* **Exercise inputs**:
======
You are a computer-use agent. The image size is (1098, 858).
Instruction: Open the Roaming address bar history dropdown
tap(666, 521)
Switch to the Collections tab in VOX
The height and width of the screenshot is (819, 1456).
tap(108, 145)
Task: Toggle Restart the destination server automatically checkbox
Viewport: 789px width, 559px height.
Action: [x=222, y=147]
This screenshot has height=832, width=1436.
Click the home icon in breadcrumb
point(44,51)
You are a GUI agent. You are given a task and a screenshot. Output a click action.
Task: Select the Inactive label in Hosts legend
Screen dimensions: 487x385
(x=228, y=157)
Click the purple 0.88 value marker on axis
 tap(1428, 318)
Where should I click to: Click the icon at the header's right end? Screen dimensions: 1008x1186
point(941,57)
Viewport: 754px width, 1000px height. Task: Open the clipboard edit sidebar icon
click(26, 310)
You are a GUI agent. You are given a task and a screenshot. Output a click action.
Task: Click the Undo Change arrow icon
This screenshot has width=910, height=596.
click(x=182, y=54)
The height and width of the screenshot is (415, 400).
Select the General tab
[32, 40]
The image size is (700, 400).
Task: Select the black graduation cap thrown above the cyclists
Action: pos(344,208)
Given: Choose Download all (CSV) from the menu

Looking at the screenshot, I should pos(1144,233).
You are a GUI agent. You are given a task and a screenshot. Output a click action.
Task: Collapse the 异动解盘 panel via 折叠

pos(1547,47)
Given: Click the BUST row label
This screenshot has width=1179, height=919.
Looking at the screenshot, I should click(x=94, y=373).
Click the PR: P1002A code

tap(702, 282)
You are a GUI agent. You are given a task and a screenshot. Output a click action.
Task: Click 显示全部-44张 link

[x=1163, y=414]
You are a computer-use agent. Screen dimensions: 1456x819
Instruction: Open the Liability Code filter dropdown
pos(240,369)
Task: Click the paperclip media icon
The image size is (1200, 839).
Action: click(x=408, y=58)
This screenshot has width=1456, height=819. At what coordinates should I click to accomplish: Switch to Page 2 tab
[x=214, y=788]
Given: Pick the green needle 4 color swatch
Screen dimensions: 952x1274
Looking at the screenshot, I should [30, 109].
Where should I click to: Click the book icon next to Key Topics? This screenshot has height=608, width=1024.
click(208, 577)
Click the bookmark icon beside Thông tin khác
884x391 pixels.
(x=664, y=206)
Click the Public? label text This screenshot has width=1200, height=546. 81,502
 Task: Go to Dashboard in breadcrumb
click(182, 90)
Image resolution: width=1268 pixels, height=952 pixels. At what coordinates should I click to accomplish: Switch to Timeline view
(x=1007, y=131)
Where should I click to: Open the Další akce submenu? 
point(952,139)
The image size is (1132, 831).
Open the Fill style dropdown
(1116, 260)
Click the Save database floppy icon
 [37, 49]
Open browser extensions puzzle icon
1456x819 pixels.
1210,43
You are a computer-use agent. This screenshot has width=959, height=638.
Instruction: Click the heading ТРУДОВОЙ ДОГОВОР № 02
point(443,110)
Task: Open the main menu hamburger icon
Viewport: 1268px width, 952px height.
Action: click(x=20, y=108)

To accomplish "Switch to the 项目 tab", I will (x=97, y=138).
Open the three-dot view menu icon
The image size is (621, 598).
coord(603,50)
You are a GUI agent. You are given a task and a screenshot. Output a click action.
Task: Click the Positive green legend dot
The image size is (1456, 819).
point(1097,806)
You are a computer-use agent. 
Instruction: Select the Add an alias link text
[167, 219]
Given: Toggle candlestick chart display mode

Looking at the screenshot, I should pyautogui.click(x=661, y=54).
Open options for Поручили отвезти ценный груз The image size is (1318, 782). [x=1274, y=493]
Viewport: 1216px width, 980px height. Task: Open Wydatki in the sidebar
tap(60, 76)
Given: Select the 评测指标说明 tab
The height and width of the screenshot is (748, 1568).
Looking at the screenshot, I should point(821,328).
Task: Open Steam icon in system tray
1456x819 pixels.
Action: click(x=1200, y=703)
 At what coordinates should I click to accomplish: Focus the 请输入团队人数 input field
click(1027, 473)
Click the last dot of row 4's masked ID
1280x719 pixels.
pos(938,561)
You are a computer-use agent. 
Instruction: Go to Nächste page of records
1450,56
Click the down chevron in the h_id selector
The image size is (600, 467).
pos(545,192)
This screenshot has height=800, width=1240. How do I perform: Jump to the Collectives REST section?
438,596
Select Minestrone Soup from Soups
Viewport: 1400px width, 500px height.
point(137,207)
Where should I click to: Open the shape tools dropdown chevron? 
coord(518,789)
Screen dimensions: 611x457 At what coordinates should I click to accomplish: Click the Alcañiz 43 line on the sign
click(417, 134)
======
* **Your objective**:
Copy all of the rows above verbatim.

* **Solution below**:
You are a computer-use agent. The image size is (1098, 858).
Instruction: Open the Roaming address bar history dropdown
tap(666, 521)
Switch to the Collections tab in VOX
The height and width of the screenshot is (819, 1456).
tap(108, 145)
Task: Toggle Restart the destination server automatically checkbox
Viewport: 789px width, 559px height.
Action: [x=222, y=147]
This screenshot has height=832, width=1436.
Click the home icon in breadcrumb
point(44,51)
You are a GUI agent. You are given a task and a screenshot. Output a click action.
Task: Select the Inactive label in Hosts legend
Screen dimensions: 487x385
(x=228, y=157)
Click the purple 0.88 value marker on axis
 tap(1428, 318)
Where should I click to: Click the icon at the header's right end? Screen dimensions: 1008x1186
point(941,57)
Viewport: 754px width, 1000px height. Task: Open the clipboard edit sidebar icon
click(26, 310)
You are a GUI agent. You are given a task and a screenshot. Output a click action.
Task: Click the Undo Change arrow icon
This screenshot has width=910, height=596.
click(x=182, y=54)
The height and width of the screenshot is (415, 400).
Select the General tab
[32, 40]
The image size is (700, 400).
Task: Select the black graduation cap thrown above the cyclists
Action: pos(344,208)
Given: Choose Download all (CSV) from the menu

Looking at the screenshot, I should pos(1144,233).
You are a GUI agent. You are given a task and a screenshot. Output a click action.
Task: Collapse the 异动解盘 panel via 折叠

pos(1547,47)
Given: Click the BUST row label
This screenshot has width=1179, height=919.
Looking at the screenshot, I should click(x=94, y=373).
Click the PR: P1002A code

tap(702, 282)
You are a GUI agent. You are given a task and a screenshot. Output a click action.
Task: Click 显示全部-44张 link

[x=1163, y=414]
You are a computer-use agent. Screen dimensions: 1456x819
Instruction: Open the Liability Code filter dropdown
pos(240,369)
Task: Click the paperclip media icon
The image size is (1200, 839).
Action: click(x=408, y=58)
This screenshot has width=1456, height=819. At what coordinates should I click to accomplish: Switch to Page 2 tab
[x=214, y=788]
Given: Pick the green needle 4 color swatch
Screen dimensions: 952x1274
Looking at the screenshot, I should [30, 109].
Where should I click to: Click the book icon next to Key Topics? This screenshot has height=608, width=1024.
click(208, 577)
Click the bookmark icon beside Thông tin khác
884x391 pixels.
(x=664, y=206)
Click the Public? label text This screenshot has width=1200, height=546. 81,502
 Task: Go to Dashboard in breadcrumb
click(182, 90)
Image resolution: width=1268 pixels, height=952 pixels. At what coordinates should I click to accomplish: Switch to Timeline view
(x=1007, y=131)
Where should I click to: Open the Další akce submenu? 
point(952,139)
The image size is (1132, 831).
Open the Fill style dropdown
(1116, 260)
Click the Save database floppy icon
 [37, 49]
Open browser extensions puzzle icon
1456x819 pixels.
1210,43
You are a computer-use agent. This screenshot has width=959, height=638.
Instruction: Click the heading ТРУДОВОЙ ДОГОВОР № 02
point(443,110)
Task: Open the main menu hamburger icon
Viewport: 1268px width, 952px height.
Action: click(x=20, y=108)

To accomplish "Switch to the 项目 tab", I will (x=97, y=138).
Open the three-dot view menu icon
The image size is (621, 598).
coord(603,50)
You are a GUI agent. You are given a task and a screenshot. Output a click action.
Task: Click the Positive green legend dot
The image size is (1456, 819).
point(1097,806)
You are a computer-use agent. 
Instruction: Select the Add an alias link text
[167, 219]
Given: Toggle candlestick chart display mode

Looking at the screenshot, I should pyautogui.click(x=661, y=54).
Open options for Поручили отвезти ценный груз The image size is (1318, 782). [x=1274, y=493]
Viewport: 1216px width, 980px height. Task: Open Wydatki in the sidebar
tap(60, 76)
Given: Select the 评测指标说明 tab
The height and width of the screenshot is (748, 1568).
Looking at the screenshot, I should point(821,328).
Task: Open Steam icon in system tray
1456x819 pixels.
Action: click(x=1200, y=703)
 At what coordinates should I click to accomplish: Focus the 请输入团队人数 input field
click(1027, 473)
Click the last dot of row 4's masked ID
1280x719 pixels.
pos(938,561)
You are a computer-use agent. 
Instruction: Go to Nächste page of records
1450,56
Click the down chevron in the h_id selector
The image size is (600, 467).
pos(545,192)
This screenshot has height=800, width=1240. How do I perform: Jump to the Collectives REST section?
438,596
Select Minestrone Soup from Soups
Viewport: 1400px width, 500px height.
point(137,207)
Where should I click to: Open the shape tools dropdown chevron? 
coord(518,789)
Screen dimensions: 611x457 At what coordinates should I click to accomplish: Click the Alcañiz 43 line on the sign
click(417, 134)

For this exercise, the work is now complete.